UNITED STATES DISTRICT COURT FOR THE NORTHERN DISTRICT OF NEW YORK


August 3, 1995

KEVIN MARTIN; PHILIP FIGUEROA, Plaintiffs, against THOMAS A. COUGHLIN, III; DENNIS R. CASEY, President, Value Added Communication, Inc., Defendants.

The opinion of the court was delivered by: THOMAS J. MCAVOY

MEMORANDUM,

 DECISION & ORDER

 Plaintiffs Kevin Martin and Philip Figueroa brought this suit against the above-captioned defendants under title 42 U.S.C. section 1983 alleging violations of their constitutional rights. Plaintiff's motion before the court seeks a Temporary Restraining Order (TRO). Plaintiffs also seek to enjoin the above-captioned defendants from employing a "blocking system" on the inmate "call home" program based on the receiving party's credit history or conditioned upon a One Hundred Dollar ($ 100.00) deposit. Additionally, the plaintiffs seek to compel discovery and obtain a default judgment against defendant Dennis Casey. Defendant Coughlin has moved to dismiss the complaint as well as for a protective order.

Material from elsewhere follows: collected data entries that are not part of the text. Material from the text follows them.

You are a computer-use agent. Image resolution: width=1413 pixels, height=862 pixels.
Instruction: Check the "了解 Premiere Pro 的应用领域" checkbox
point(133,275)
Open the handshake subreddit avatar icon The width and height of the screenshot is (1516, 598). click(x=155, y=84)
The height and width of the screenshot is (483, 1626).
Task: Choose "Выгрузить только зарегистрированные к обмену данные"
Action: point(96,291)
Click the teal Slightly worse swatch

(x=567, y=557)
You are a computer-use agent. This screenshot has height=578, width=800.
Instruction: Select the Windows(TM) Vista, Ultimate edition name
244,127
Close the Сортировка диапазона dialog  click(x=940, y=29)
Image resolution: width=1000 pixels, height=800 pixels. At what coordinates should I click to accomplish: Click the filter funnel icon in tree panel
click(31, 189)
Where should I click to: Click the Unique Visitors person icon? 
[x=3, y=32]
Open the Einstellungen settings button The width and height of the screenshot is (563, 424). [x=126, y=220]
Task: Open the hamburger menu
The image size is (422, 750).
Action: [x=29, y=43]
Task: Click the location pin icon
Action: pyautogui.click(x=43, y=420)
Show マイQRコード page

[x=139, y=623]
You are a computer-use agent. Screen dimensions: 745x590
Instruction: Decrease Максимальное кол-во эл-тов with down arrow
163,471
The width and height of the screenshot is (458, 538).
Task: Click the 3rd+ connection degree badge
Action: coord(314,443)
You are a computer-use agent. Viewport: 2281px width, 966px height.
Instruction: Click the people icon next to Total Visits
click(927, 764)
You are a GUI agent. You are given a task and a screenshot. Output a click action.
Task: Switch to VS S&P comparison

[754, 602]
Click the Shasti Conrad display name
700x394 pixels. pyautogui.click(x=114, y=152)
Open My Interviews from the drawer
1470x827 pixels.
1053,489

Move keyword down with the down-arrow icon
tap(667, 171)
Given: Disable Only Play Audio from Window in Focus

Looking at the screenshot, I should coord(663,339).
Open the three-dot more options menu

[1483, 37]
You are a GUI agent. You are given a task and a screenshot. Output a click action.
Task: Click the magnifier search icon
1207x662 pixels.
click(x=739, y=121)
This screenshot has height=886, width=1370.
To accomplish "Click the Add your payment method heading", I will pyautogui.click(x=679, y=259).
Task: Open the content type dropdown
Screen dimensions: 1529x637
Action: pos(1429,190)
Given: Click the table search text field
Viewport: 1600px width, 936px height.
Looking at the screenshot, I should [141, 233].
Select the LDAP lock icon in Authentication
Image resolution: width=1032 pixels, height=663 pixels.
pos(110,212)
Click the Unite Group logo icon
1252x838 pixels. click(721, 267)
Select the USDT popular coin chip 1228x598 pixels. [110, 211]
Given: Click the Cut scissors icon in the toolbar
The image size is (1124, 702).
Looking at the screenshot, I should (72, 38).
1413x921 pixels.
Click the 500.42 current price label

 This matter was referred to magistrate judge David N. Hurd pursuant to a standing order dated August 2, 1985. After considering the motions and reviewing the record as a whole, the magistrate judge issued a report-recommendation, dated March 23, 1995, in which he recommended that 1) Plaintiff's motion for a TRO be denied, 2) defendant Coughlin's motion to dismiss be denied, and 3) plaintiff's motion for default judgment be held in abeyance pending the disposition of the complaint. Defendant Coughlin filed objections to the Magistrate's report and recommendation on March 30, 1995. The plaintiff subsequently responded on May 4, 1995.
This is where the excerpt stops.